Library · paper

The Turing Trap: The Promise & Peril of Human-Like Artificial Intelligence

Erik Brynjolfsson
2022·Dædalus, Vol. 151, No. 2

Source: https://direct.mit.edu/daed/article/151/2/272/110622/The-Turing-Trap-The-Promise-amp-Peril-of-Human

Brynjolfsson draws a clean distinction between AI that substitutes (automation) and AI that augments (augmentation).

When AI imitates the human and replaces them, workers lose bargaining power and value concentrates.

When AI augments human capabilities, people keep the ability to capture value and new products and services appear.

The problem is that incentives push excessively toward automation — from technologists, executives and regulators alike.

The paper proposes rebalancing those incentives to avoid a concentration of economic and political power.

Central argument

Brynjolfsson argues that the AI field has fallen into a 'Turing Trap': an excessive focus on building systems that replicate human capabilities rather than ones that extend them. This distinction — automation versus augmentation — has concrete economic consequences: substitution erodes workers' bargaining power and concentrates value, while augmentation preserves human agency and generates new markets. The core thesis is not that automation is inherently bad, but that current incentive structures across technologists, executives, and regulators systematically bias investment toward substitution, and that deliberately rebalancing those incentives is both possible and necessary to avoid dangerous concentrations of economic and political power.

Critique

The automation/augmentation dichotomy, while analytically useful, risks being cleaner on paper than in practice — many real deployments sit somewhere in between, or start as augmentation and drift toward substitution as systems mature and costs fall. Brynjolfsson identifies misaligned incentives as the root cause but is more persuasive in diagnosing the problem than in specifying which policy levers would actually shift those incentives at scale without creating new distortions. A skeptical reader might also note that 'augmentation' can itself concentrate value if the humans being augmented are already highly skilled and well-compensated, leaving the distributional problem largely intact.

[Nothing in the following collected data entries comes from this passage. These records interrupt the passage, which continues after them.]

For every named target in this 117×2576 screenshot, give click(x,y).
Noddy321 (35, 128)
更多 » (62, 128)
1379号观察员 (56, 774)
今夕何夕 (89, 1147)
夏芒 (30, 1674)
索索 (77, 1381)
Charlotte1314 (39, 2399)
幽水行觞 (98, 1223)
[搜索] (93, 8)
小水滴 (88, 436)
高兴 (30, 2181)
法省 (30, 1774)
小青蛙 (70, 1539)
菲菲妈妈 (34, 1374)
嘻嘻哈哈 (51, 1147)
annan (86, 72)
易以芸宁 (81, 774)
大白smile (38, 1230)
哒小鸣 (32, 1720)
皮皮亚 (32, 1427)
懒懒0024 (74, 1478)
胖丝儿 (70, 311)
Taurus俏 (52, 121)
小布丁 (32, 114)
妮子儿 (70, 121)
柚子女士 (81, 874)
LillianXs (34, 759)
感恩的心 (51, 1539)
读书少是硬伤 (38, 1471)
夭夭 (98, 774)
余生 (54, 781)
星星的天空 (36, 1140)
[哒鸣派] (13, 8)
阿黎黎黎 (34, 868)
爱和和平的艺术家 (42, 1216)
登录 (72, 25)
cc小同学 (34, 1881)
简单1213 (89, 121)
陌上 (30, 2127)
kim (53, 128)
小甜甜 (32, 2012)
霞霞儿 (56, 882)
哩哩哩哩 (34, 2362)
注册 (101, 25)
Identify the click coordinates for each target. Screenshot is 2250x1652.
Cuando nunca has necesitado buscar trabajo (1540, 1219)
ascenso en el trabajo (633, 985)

Why it matters for product

For a CPO, this framework reframes a decision that appears constantly in product and platform design: when you automate a user workflow entirely versus when you keep a human in the loop, you are not just making a UX or cost choice — you are making a structural choice about where value accrues and who retains leverage. Brynjolfsson's incentive argument is a direct warning about how roadmap prioritization, success metrics anchored to efficiency or headcount reduction, and vendor narratives can quietly bias a product organization toward substitution without anyone explicitly deciding that. The augmentation lens also opens a concrete product strategy question: what new services become possible when your users can do things they previously could not, rather than simply doing the same things with fewer people?